Только внезапное появление жгучего Стыда за все содеянное прерывает подвиги героев на охранительный стезе. Однако это моральное торжество человеческих начал еще не знаменует никакого перелома в самой действительности. «Что было дальше? к какому мы пришли выходу? — пусть догадываются сами читатели. Говорят, что Стыд очищает людей, — и я охотно этому верю. Но когда мне говорят, что действие Стыда захватывает далеко, что Стыд воспитывает и побеждает, — я оглядываюсь кругом, припоминаю те изолированные призывы Стыда, которые, от времени до времени, прорывались среди масс Бесстыжества, а затем все-таки канули в вечность… и уклоняюсь от ответа» — так заканчивает Щедрин свою книгу.

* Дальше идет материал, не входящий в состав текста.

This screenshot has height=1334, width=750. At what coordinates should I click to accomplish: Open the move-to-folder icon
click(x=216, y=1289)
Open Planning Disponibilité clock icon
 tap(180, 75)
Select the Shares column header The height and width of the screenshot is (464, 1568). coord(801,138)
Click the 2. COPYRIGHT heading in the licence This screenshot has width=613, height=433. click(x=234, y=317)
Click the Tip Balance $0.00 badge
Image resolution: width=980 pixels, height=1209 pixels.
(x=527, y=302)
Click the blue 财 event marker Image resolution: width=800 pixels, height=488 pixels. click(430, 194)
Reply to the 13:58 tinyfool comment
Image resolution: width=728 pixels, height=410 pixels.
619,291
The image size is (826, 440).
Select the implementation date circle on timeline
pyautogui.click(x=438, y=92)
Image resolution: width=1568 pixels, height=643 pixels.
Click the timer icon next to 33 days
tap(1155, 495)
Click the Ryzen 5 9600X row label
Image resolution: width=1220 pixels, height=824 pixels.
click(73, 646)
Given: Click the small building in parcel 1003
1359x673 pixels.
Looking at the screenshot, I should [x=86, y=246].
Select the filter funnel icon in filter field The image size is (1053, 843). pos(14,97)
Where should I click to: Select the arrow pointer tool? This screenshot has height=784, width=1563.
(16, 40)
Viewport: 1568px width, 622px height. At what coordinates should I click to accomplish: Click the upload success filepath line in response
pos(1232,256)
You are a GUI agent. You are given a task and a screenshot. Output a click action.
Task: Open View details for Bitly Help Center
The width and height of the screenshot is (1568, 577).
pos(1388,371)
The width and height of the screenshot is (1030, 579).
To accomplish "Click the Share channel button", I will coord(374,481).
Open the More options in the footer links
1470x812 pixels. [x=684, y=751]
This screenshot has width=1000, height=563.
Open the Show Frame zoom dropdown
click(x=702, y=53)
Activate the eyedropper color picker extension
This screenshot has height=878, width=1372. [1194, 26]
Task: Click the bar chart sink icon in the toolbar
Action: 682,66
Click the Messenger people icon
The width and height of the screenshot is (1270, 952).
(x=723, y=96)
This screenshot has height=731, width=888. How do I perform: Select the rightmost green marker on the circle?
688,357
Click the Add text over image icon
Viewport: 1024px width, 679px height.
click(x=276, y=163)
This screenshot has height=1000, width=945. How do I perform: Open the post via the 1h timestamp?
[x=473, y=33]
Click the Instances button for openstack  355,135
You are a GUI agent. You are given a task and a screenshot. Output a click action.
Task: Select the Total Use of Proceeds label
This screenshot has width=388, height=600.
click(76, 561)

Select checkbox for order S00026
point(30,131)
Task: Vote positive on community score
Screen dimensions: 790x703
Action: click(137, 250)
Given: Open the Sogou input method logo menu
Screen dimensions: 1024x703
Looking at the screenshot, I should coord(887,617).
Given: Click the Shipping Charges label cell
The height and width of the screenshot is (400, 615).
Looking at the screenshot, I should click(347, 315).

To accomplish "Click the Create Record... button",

П. В. Анненков справедливо заметил, что «Современная идиллия» как бы «открывает бесконечные галереи для мысли». Так и в этом случае задумываешься: что же все-таки хотел сказать сатирик этим кратким заключением? Когда «изнуренные, обруганные и уничтоженные» глуповцы впервые устыдились своего положения при Угрюм-Бурчееве, это стало рубежом их истории, началом осознания ничтожности правителя и поисков избавления. Почему же теперь Салтыков как будто колеблется признать за стыдом эту революционизирующую силу? Потому ли, что, как думали некоторые критики, он не хотел солидаризироваться с моралистической концепцией преобразования общества, к которой пришел тогда Лев Толстой? Или десятилетие, миновавшее после появления «Истории одного города», изобиловавшее неудачными попытками пробудить спящего богатыря — народ, подточило его надежды?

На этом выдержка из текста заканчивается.